In electron-photon (a U(1) boson) interaction we write the coupling as $A_\mu J^\mu$. Is it true for any fermionic field getting coupled to any (Abelian or non-Abelian) gauge field ? Why can't it involve derivatives? Can we write down a generic expression for the coupling of a Goldstone boson (such as phonon) with an electron? One thing I'm sure of is, it can't escape the Adler's rule, but what are the other constraints? 
 A: Take a look at WP:Gauge theory and WP:Goldstone boson.
In point of fact, there is little "fundamental" difference, and the signatures you are proposing are not it. Basically, the Higgs mechanism tells you the two couplings are magically primed to correspond to each other, so, in the Higgs mechanism, the second is subsumed/absorbed into the first.

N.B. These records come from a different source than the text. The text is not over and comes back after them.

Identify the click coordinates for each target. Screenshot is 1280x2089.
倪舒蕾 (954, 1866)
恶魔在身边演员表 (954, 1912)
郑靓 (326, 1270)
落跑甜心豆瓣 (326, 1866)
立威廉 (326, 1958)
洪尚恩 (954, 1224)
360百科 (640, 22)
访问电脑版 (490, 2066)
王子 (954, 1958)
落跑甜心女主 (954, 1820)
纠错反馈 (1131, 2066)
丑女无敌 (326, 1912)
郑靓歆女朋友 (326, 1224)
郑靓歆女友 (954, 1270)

First, for your detailed, specific questions:  In gauge theory, the minimal coupling prescription $\partial_\mu \mapsto \partial_\mu -i e A_\mu$ dictates that the leading gauge coupling (in e) starts with the $eA_\mu J^\mu$ you mention. That's where the story ends for fermions, when their action is only linear in derivatives, as in the standard kinetic term thereof. 

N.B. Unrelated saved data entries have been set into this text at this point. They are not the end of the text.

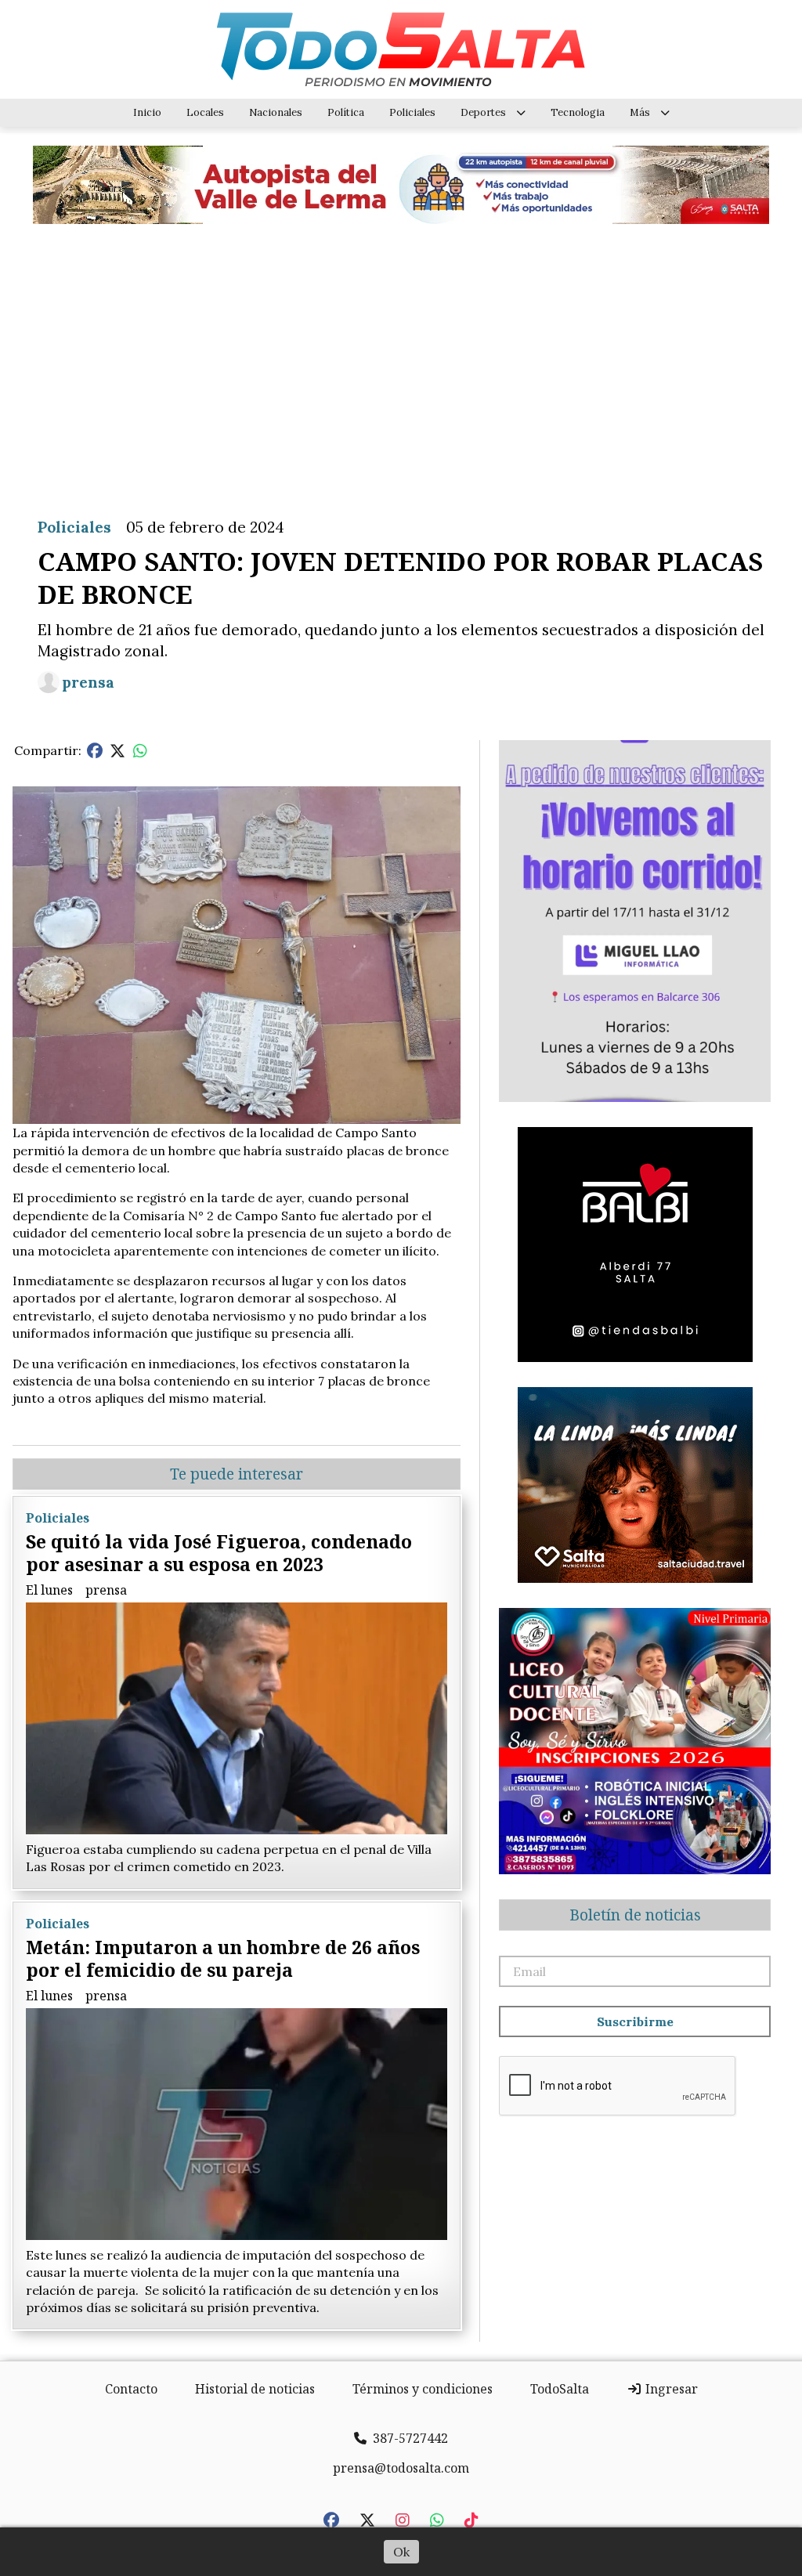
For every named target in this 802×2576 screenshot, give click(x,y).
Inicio (147, 112)
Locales (205, 112)
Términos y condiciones (422, 2388)
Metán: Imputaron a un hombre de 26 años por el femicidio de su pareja (223, 1958)
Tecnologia (578, 112)
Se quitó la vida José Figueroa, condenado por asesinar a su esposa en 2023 (219, 1553)
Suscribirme (635, 2021)
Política (345, 112)
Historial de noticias (255, 2388)
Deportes (483, 112)
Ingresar (670, 2388)
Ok (401, 2552)
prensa (88, 682)
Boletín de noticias (635, 1915)
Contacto (131, 2388)
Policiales (412, 112)
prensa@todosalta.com (401, 2468)
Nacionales (275, 112)
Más (640, 112)
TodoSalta (559, 2388)
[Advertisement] (401, 358)
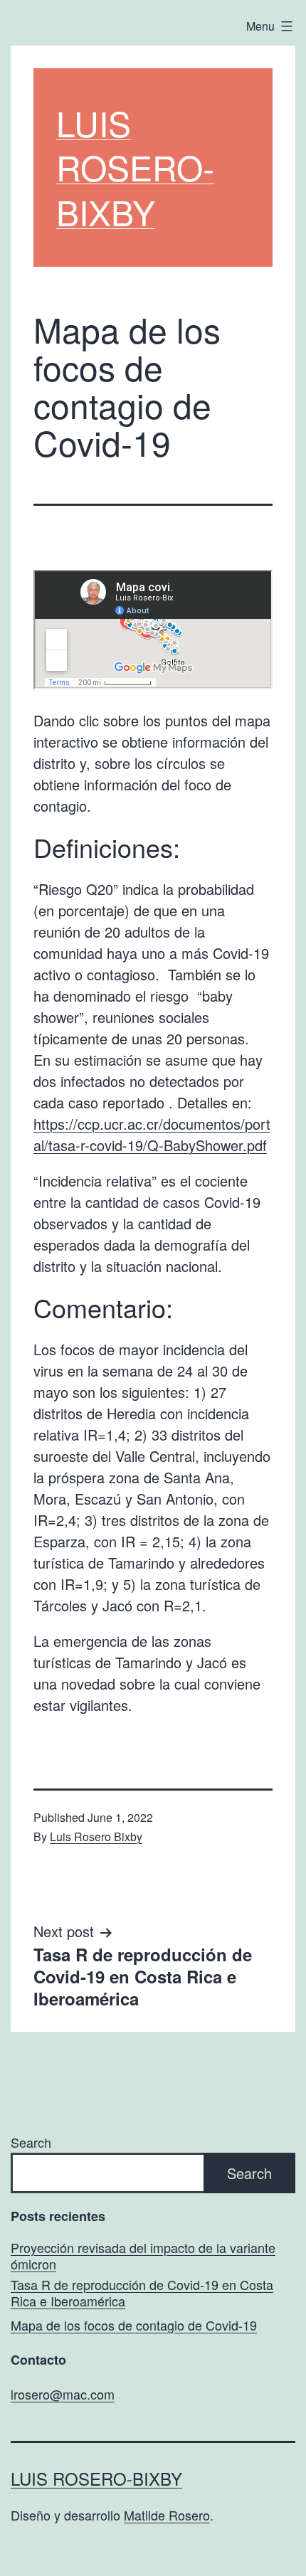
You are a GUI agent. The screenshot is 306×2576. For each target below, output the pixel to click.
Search (31, 2142)
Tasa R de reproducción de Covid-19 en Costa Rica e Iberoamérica (142, 2293)
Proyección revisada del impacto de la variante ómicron (143, 2256)
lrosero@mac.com (63, 2394)
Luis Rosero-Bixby (135, 167)
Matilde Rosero (167, 2515)
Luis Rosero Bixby (96, 1836)
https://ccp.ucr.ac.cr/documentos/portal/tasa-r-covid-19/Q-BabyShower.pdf (151, 1134)
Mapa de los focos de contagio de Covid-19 (134, 2325)
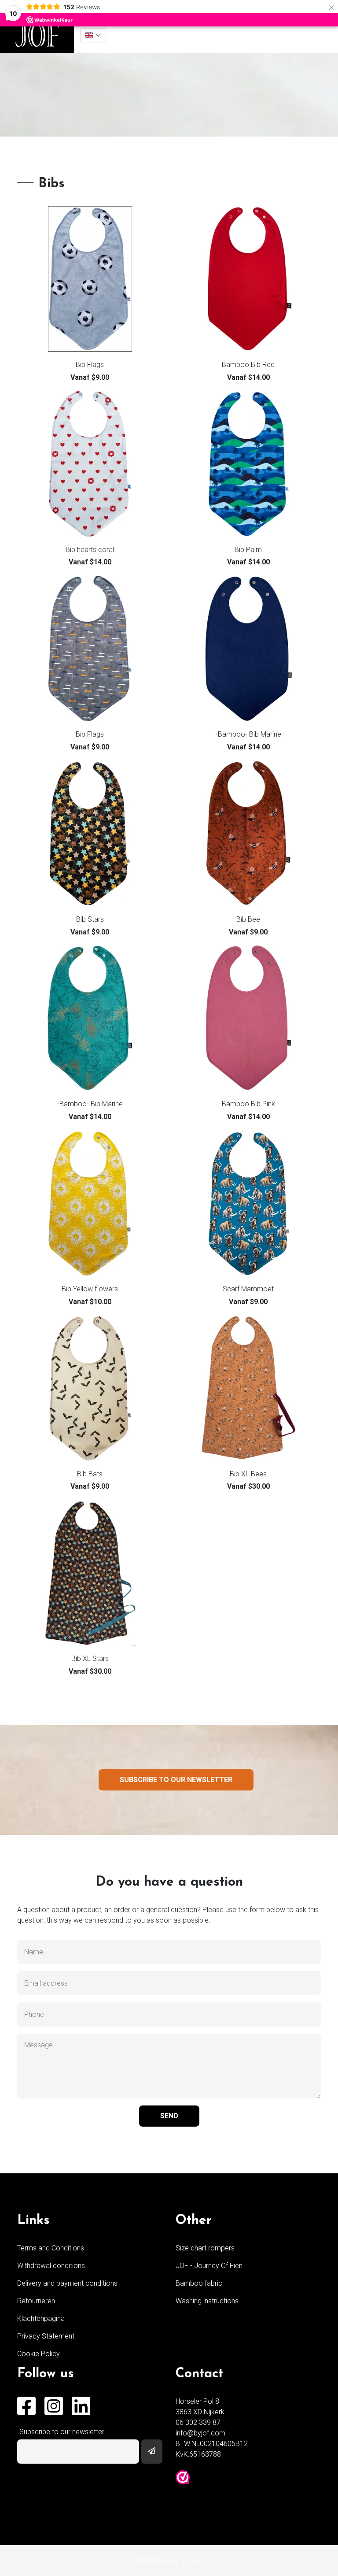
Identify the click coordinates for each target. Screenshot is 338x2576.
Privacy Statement (45, 2336)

But, as you seem to be aware, for bosons, the second derivative introduces further couplings bilinear in the gauge fields, e.g. the "seagull" terms for gauged scalar fields.  And on and on....

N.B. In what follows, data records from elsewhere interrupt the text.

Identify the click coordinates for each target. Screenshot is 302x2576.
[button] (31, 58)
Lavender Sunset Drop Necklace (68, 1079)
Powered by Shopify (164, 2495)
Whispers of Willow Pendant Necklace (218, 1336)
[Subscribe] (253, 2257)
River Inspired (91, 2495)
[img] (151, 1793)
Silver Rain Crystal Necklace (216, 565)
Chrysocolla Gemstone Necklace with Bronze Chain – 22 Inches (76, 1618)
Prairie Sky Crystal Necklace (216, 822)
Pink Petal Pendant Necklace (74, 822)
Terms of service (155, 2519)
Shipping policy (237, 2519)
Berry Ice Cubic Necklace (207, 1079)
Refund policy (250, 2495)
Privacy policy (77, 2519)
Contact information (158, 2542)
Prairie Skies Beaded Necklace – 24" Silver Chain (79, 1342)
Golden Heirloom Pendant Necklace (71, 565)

Worse yet, if renormalizability is not at issue, you may have different couplings, such as the Pauli term, $F^{\mu \nu} \overline{\psi} \sigma_{\mu \nu}\psi$ where each factor is separately gauge invariant, even for fermions. You may, of course, introduce as many derivatives as desired, provided your gauge fields enter through minimal coupling designed to ensure gauge invariance.
Now, Goldstone bosons $\theta$ are always the leading (lowest order) term in the currents corresponding to the symmetry broken charges, $J_\mu \sim v \partial_\mu \theta+ ...$, $v$ being the ("pion") decay constant, which is how such currents are conserved, given a spontaneous broken symmetry transformation which shifts the Goldstone by a constant! (Its defining feature, essentially). 
So, the leading behavior of the spontaneous broken current is "poised" to be gauged into gauge fields in the Higgs mechanism, and vanish in the unitary gauge.
Indeed, for many theories, the heart of the interaction is of the form $(J_g ^\mu + J_\psi ^\mu+...)(J_{g ~\mu} + J_{\psi ~\mu}+...) $, so, then, yes, the leading interaction is, indeed, of the form $v\partial_\mu \theta J_\psi^\mu+...$ which reminds you of the gauge coupling, and, upon a gauge transformation, produces the same increment as the standard "current times the gradient of the gauge parameter" increment of the gauge minimal coupling term. 
Moreover, as you pointed out, the magic of breaking up Wigner-Weyl mode multiplets into Nambu mode reduced arrays ensures the derivative couplings you see dominating the current above, and producing Adler zeros. Now, I have to invoke "magic": it turns out this type of coupling is universal, provable by abstract arguments, but not always manifest in the way the fields have been parameterized originally in the theory, and, oftentimes, in such suboptimal languages, Adler zeroes are "detected" by magic cancellations, notably in tree amplitudes!!! 
Normally even simple groups broken, like U(1)s, lead to messy reduced arrays, and it might be easier for you to actually look at the possible/prospective terms in the action, observe their behavior under a gauge transformation, $\delta J_\mu \sim v\partial _\mu \epsilon (x) +...$, and convince yourself of the parity of terms in having their variations cancel... a handful of cancellations in-the-hand are worth a thousand words!